He would pursue it at 14. He’d leave behind the farm, leave behind the deep sadness there. He had recently lost his mother to illness.

Sange was adept on his own at that point. He was strong, too, from that childhood spent herding and finding food and water for himself. This would serve him as a porter. He hauled his body’s weight around the Himalayas in the first jobs of a yearslong journey to Everest.

Several training courses and high-altitude tours and summits above 20,000 feet preceded his initial assignment on an Everest rescue team. At 18, he had no thought of being the youngest to guide a climb to the summit, as reports would later claim him to be.

From Denver, Karsang Sherpa read the reports and later learned from people he knew back on the ground.

“Sange had some training, but he should not have been sent on the mountain with that climber,” he says. “The more experienced guides were worried it was going to end in tragedy, so they refused to go.

“But what choice does Sange have? If he says no, he may never be given the opportunity again.”

Ill-fated mission

The client started slow, unusually slow by Sange’s recollection. The man remained slow up to Camp 2 and Camp 3. By then, Sange says he had repeatedly suggested turning around.

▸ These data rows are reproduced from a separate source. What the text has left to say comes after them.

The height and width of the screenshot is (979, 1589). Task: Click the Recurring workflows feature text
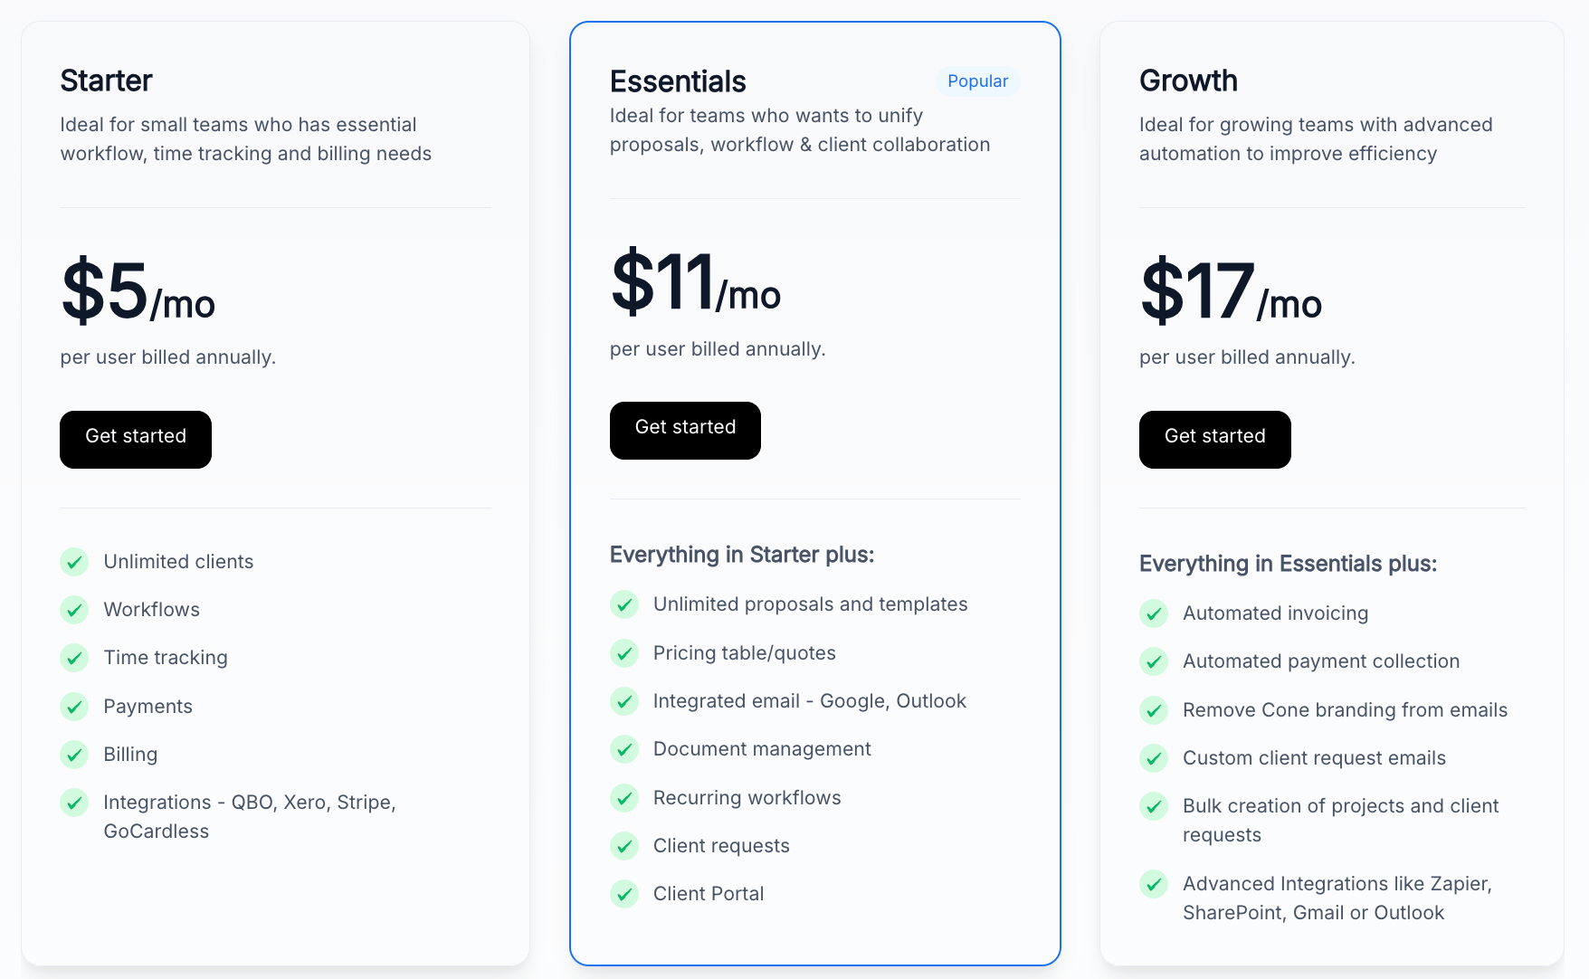click(x=747, y=798)
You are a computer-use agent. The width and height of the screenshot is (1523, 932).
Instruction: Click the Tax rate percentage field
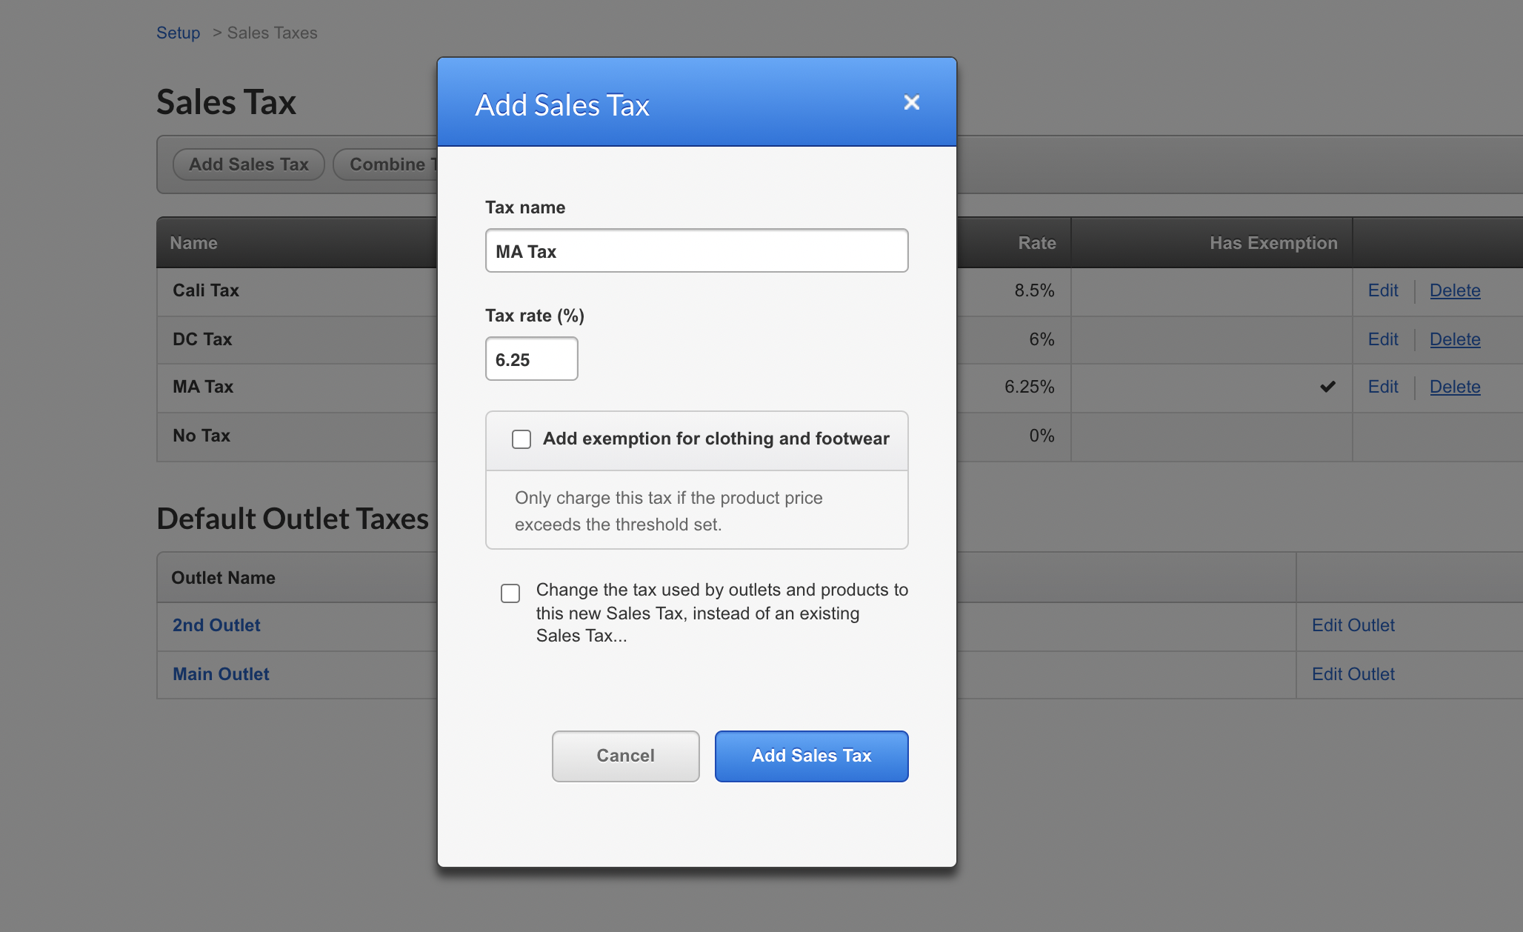pyautogui.click(x=531, y=359)
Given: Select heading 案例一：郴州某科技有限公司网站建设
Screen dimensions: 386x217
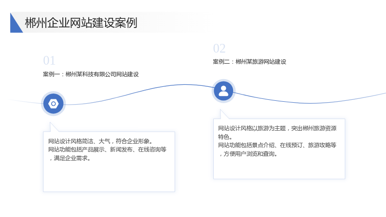Looking at the screenshot, I should (91, 74).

“He kept saying, ‘I’m going to the top, I paid a lot of money to your company and government,’ ” Sange says. “I told him, ‘Your life is more important than your money.’ ... He kept saying, ‘No, no, I have to go to the top.’ ”

Onward they went, slowly, Sange sacrificing his own oxygen supply along the perilous way. It seems to him a miracle they made it to the top — and a greater miracle they made it down.

Relentless snow and brutal winds met them on the descent. Sange remembers his client finally collapsing near The Balcony above 27,000 feet. “But he was still alive,” Sange says. “I could not leave him.”

Soon, he too drifted somewhere between life and death.

In his thirst, Sange remembers dreaming of an ocean to drink. He remembers a more vivid dream.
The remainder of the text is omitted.